Saturday, October 24, 2009


My Fun Fact for this week's hula class was about an ancient Hawaiian ritual that has in recent years been adopted by the New Agers. It's ho'oponopono, which means "setting things right." The root of the word is pono, which means right, proper or correct.

I don't blame the New Agers for claiming this principle. Basically, its purpose is to prevent resentments, grudges, feuds or even unhealthy, negative thinking to fester or continue. The ritual was performed with whole families participating. It resembles an alcohol or drug intervention, or a court mediation, except that the focus is not on just one person. Everyone in ho'oponopono takes responsibility for whatever they contributed to the situation.

Typically, an elder of the family would lead the process. Or a kahuna, or ho'oponopono practitioner, would be called in. It would begin with a prayer. In pre-Christian days, the aumakua, or family gods, would be called on for assistance. And during the process there would be frequent pauses for silence, or ho'omalu, when participants could gather their thoughts and emotions, before proceeding with the discussion, just to keep everything on an even keel.

Everyone in the family conference would be required to admit their wrongdoing in contributing to the problem, and to ask for forgiveness. Everyone else would offer their forgiveness as each person would "come clean." The elder or kahuna might decide upon some action or chore that would constitute restitution. And then the problem, whatever it was, would be wiped away. No more angst. No more seething resentments. That sounds lovely!

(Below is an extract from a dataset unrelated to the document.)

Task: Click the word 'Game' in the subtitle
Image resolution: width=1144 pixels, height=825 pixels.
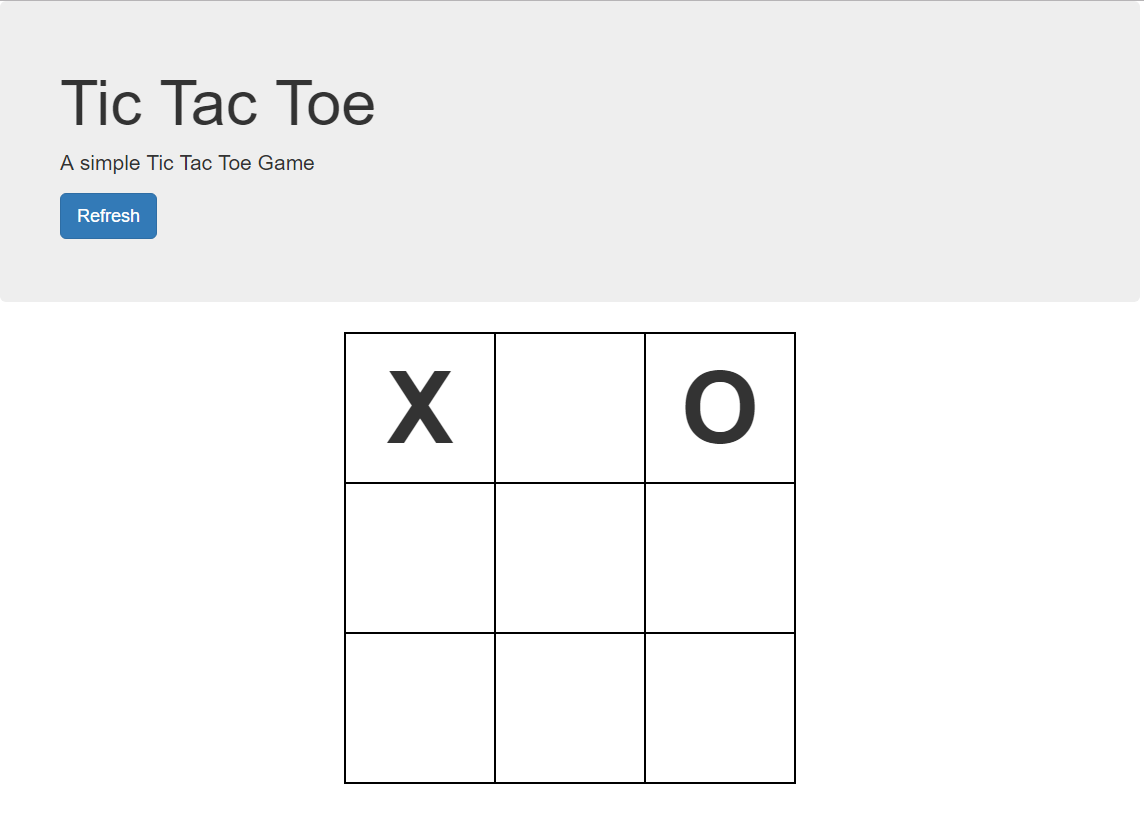Action: pyautogui.click(x=286, y=163)

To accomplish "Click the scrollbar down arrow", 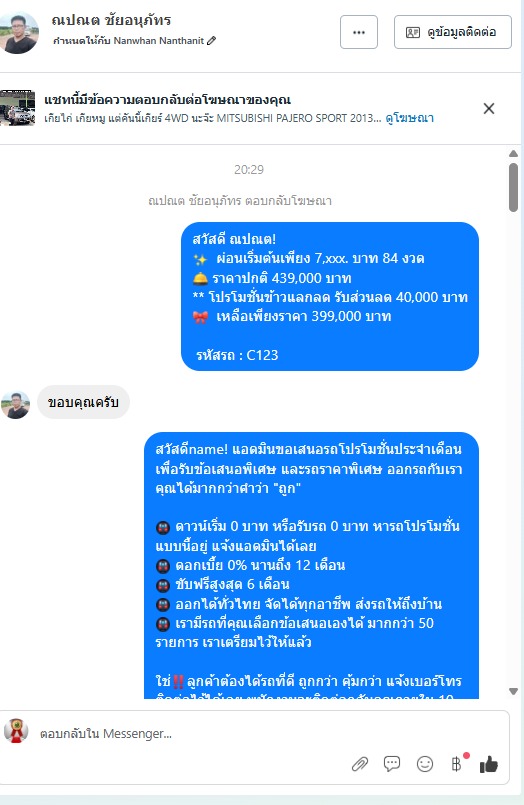I will click(513, 692).
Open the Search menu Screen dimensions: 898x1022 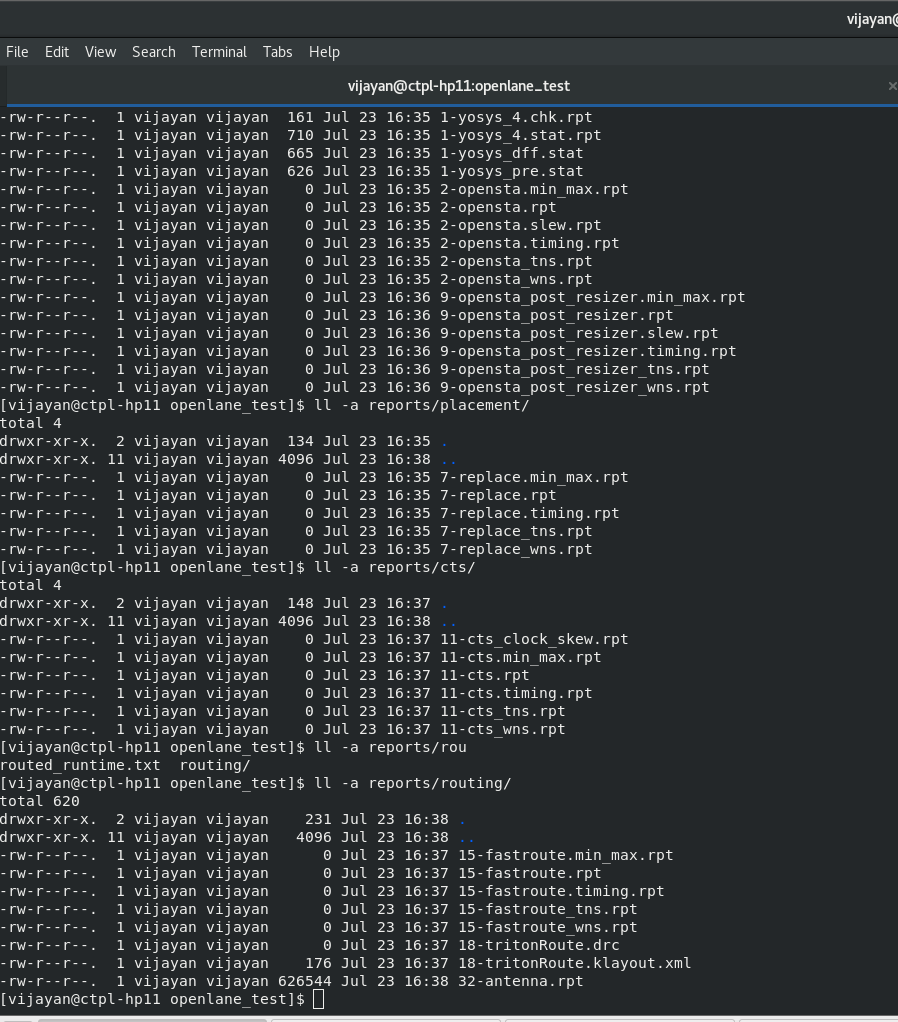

One of my hula sisters told me that she had recently read on a New York Times blog about how ho'oponopono is being used in child abuse cases. A practitioner is sent to the child's home with the task of getting every member of the family to admit to, repent and do restitution for the harm they've done to the child. Talk about a knight in shining armor! There were times in my childhood I would have welcomed a ho'oponopono practitioner with open arms.

There are various self-help organizations that use a form of ho'oponopono. A recent book, Zero Limits, by Joe Vitale, offers a form of the practice. One group suggests frequent intonation of a mantra: "I love you. I'm sorry. Please forgive me. Thank you."

But my understanding of ho'oponopono is that dealing with a problem requires something deeper, more thoughtful and more active than reciting a mantra. In fact, ho'oponopono is meant to peel away the layers of an existing problem, get to its very root and then wipe it clean to make a family or group healthy and whole again. It takes full participation and responsibility by all who partake.

Friday, October 16, 2009

Bruddah Iz

Last night at hula class my Fun Fact was about Israel Kamakawiwo'ole, more commonly known as Iz or Bruddah Iz.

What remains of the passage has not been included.